Italian architect, active in south Bohemia and Moravia. He reconstructed the castles of the Rozmberk dynasty at Cesky Krumlov, where in 1580 he introduced an arcaded gallery into the great 13th-century tower, and Bechyne, to which he added a hall and new wings around a courtyard (1580-84). He was probably responsible for the Renaissance dwellings and a terrace (1581) added to the medieval fortress of Helfstejn in eastern Moravia. At Cesky Krumlov he built the dormitory of the Jesuit College (1586-88) to a design by P. Alexander, and he built and decorated the villa of Kurzweil (now Kratochvíle; 1580-89; with Antonio Melana) for Vilém Rozmberk (d 1592) in a symmetrical ensemble with a chapel and a garden unusual at that time in central Europe, possibly influenced by the Neugebäude in Vienna.

For a related noble family, the Lords of Hradec, Maggi transformed the medieval castle of Frauenburg (now Hluboká) into a Renaissance mansion (re-Gothicized heavily in the 1840s). In the courtyard of the castle at Jindrichuv Hradec he extended the line of Antonio Ericero’s new block of the 1560s with a further addition in three storeys, joined to the main block by an arcaded wing attributed to Melana. Another arcaded wing was built by Antonio Cometta (c. 1555-1602) to Maggi’s designs (1591). Cometta also built Maggi’s rotunda (1591-93), with a tent-like roof, in the palace garden, one of the most interesting Renaissance architectural works in central Europe. At the Hradec castle in Telc, southern Moravia, Maggi built and decorated a new south wing, joined to the existing blocks with arcaded wings on two sides to form a five-sided courtyard. One of these sides opens on to an Italianate walled garden, similarly bordered with arcades, into which a Renaissance chapel penetrates, surmounted by a hall (1575-80).

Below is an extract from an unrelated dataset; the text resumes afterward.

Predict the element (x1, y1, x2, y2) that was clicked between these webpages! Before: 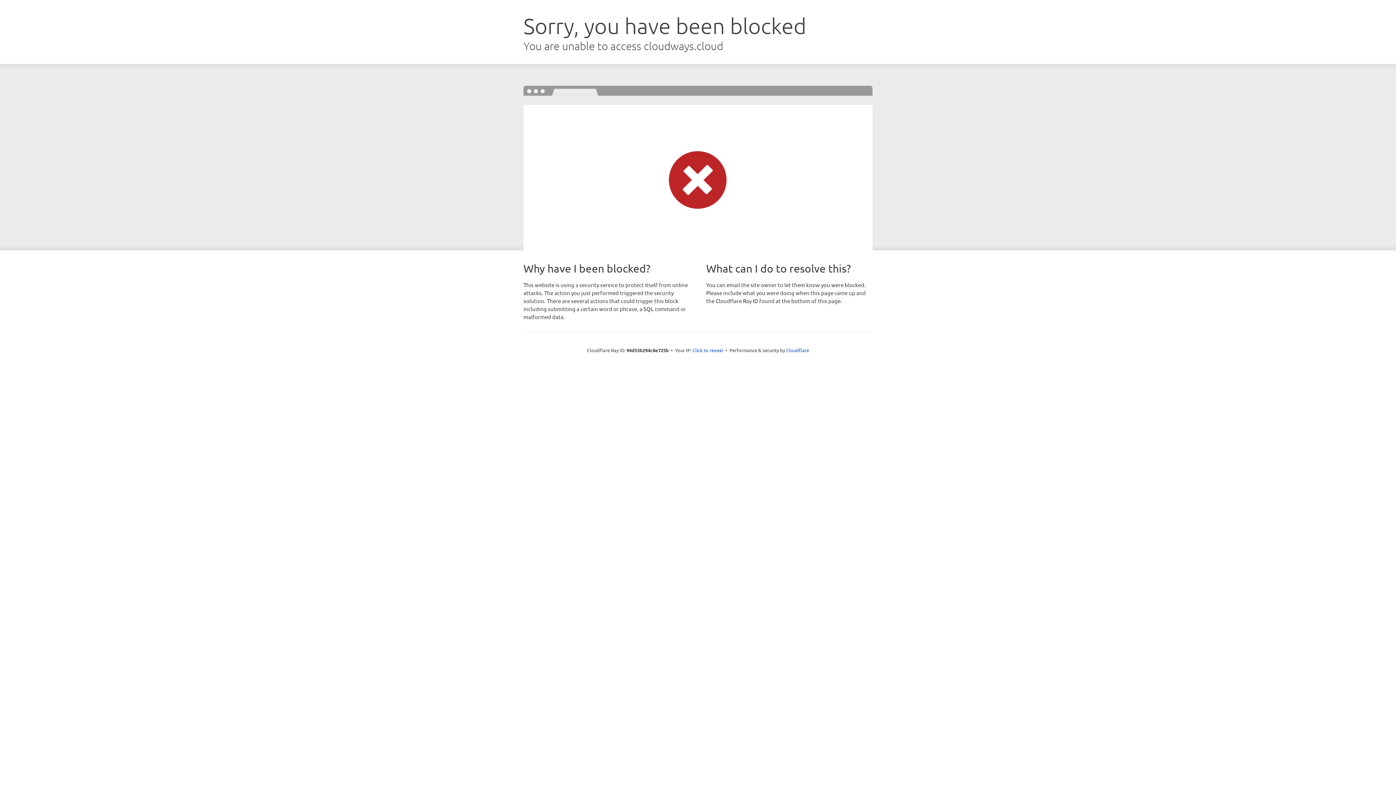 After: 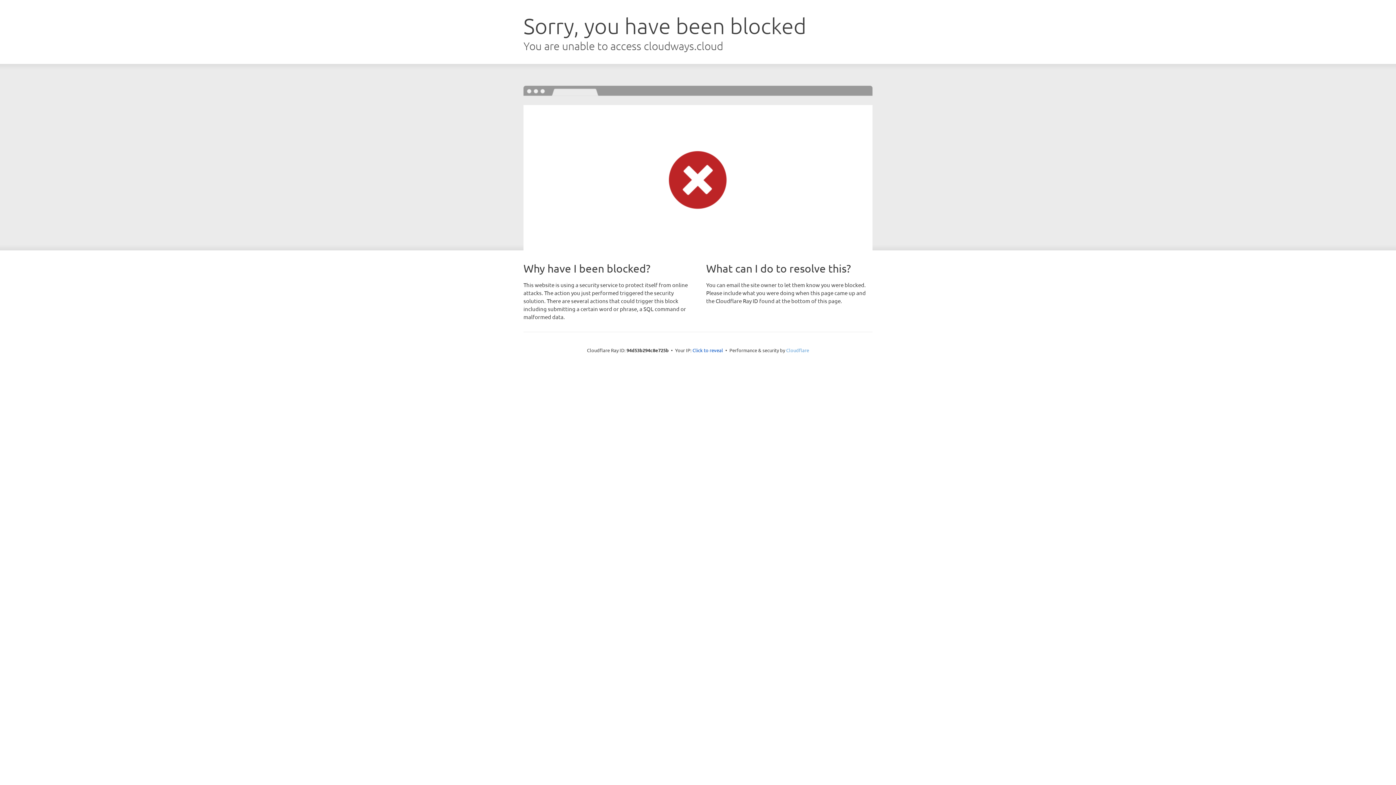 Action: bbox: (786, 347, 809, 353) label: Cloudflare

Maggi’s works for the Bohemian and Moravian nobility were usually richly decorated with wall paintings and stuccowork or terracottas. They are of a north Italian Mannerist character; local influence is perceptible in articulated and graded contour of the upper parts of the rotunda, the chapel and hall at Telc, and the tower at Cesky Krumlov.